Background Research Summary
Defining the problem:
The Amputee Coalition of America
estimates that there are 185,000 new lower extremity amputations each year just
within the United States and that there is an estimated population of 2 million
American amputees. The recent wars in Iraq and Afghanistan have caused an
increase in the number of service members who undergo an amputation. These are typically
young individuals who were otherwise healthy at the time of their injury. Many removed limbs are replaced by
prosthetics. Lower artificial limbs range from very complex and expensive microprocessor-controlled
devices with hydraulic knees to more inexpensive prostheses that are mechanical
in nature.
Though the type of prosthesis varies greatly in size, shape, technology,
and cost ($5000 -$60,000), our interviews with local businesses found some commonalties
regardless of whether the limb was mechanical or electric in nature: a) After
the surgeon amputates a limb, a team of specialists take over including a
Certified Prosthetist and Orthotist to begin working with the patient.

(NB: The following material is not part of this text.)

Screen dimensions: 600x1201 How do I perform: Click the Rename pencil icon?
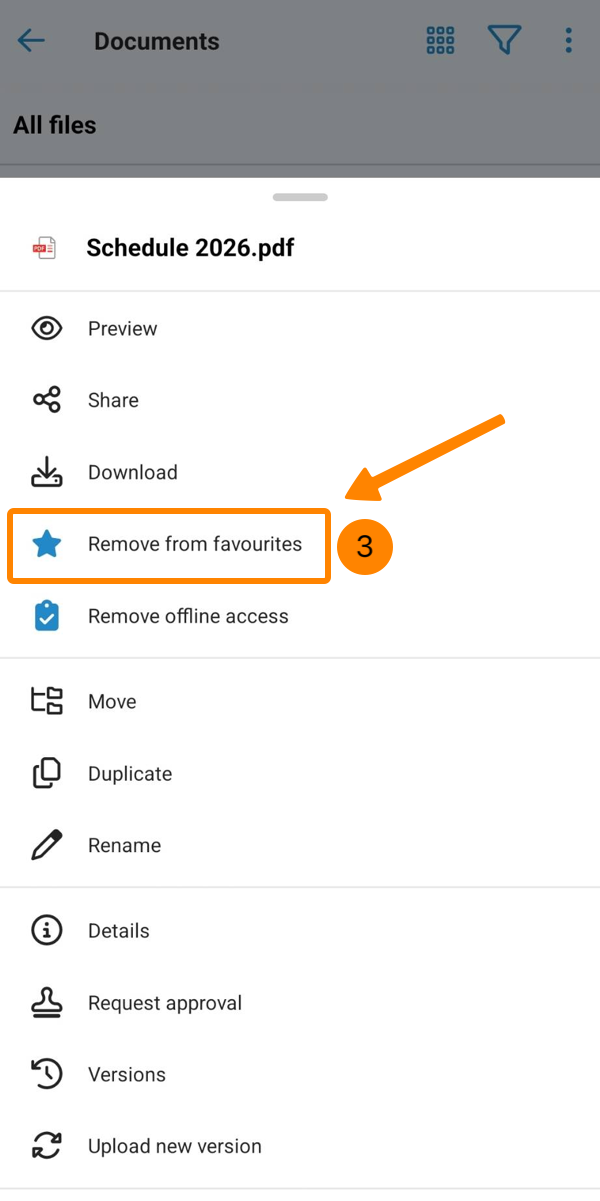47,845
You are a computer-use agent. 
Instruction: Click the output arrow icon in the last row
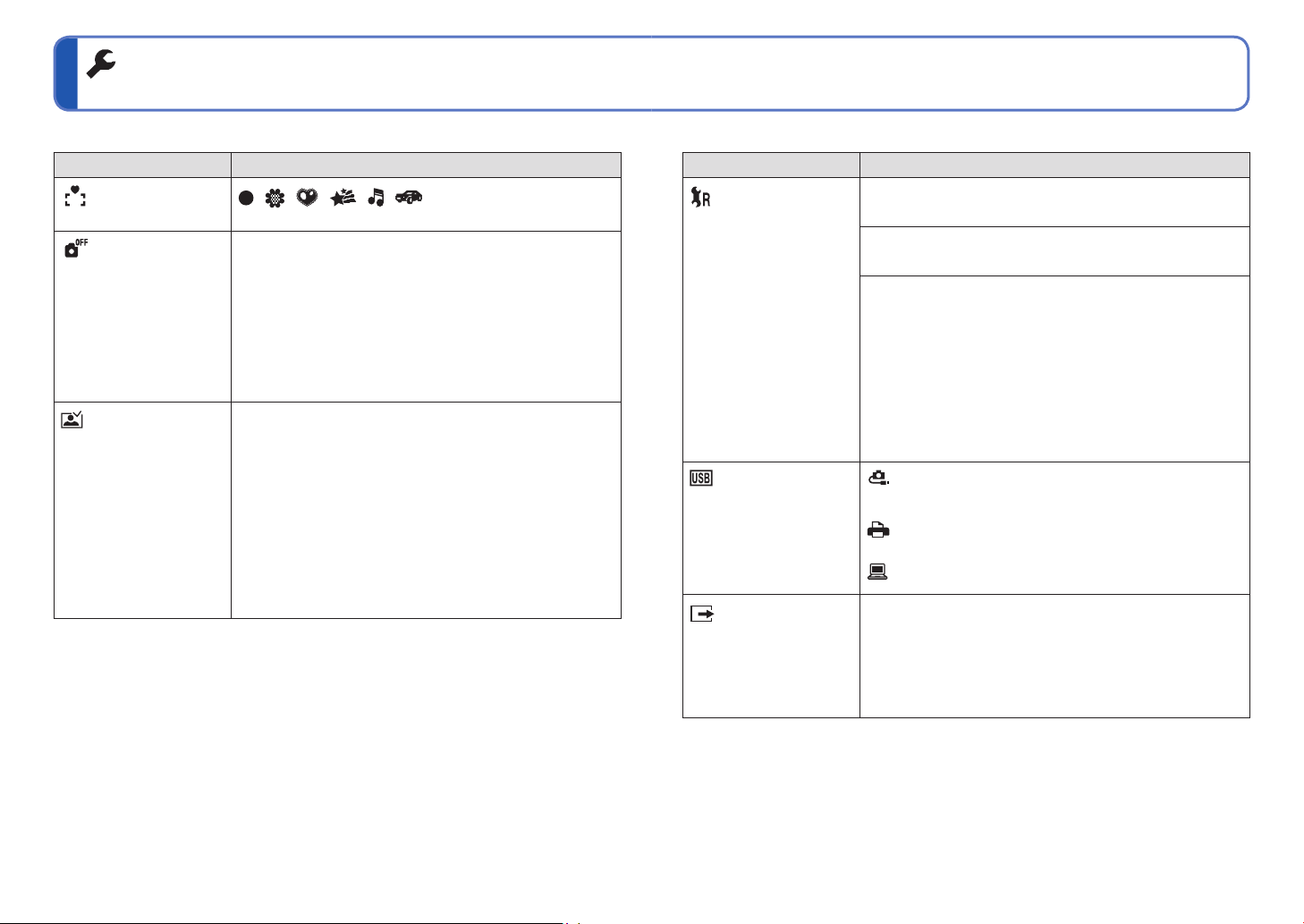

The
relationships they form with the patient are sometimes for a lifetime; b) When people lose a limb, they go through a
grieving process just like losing a loved one; c) Working
with/through the patient’s insurance company to get the best artificial limb
for the patient’s lifestyle is the most challenging part of the process; d) To
create a socket to support (suspend) the residual limb above prosthesis below
it, a mold and cast must be created. A sleeve (or sock) then fits over the
residual limb and the limb slides into the newly molded socket. Newer sockets
are made of polyurethane and can have silicon sleeves (see illustration #1). e) Limb shrinkage is the most common
reason a well-fitting prosthesis can become uncomfortable and painful during a
regular day.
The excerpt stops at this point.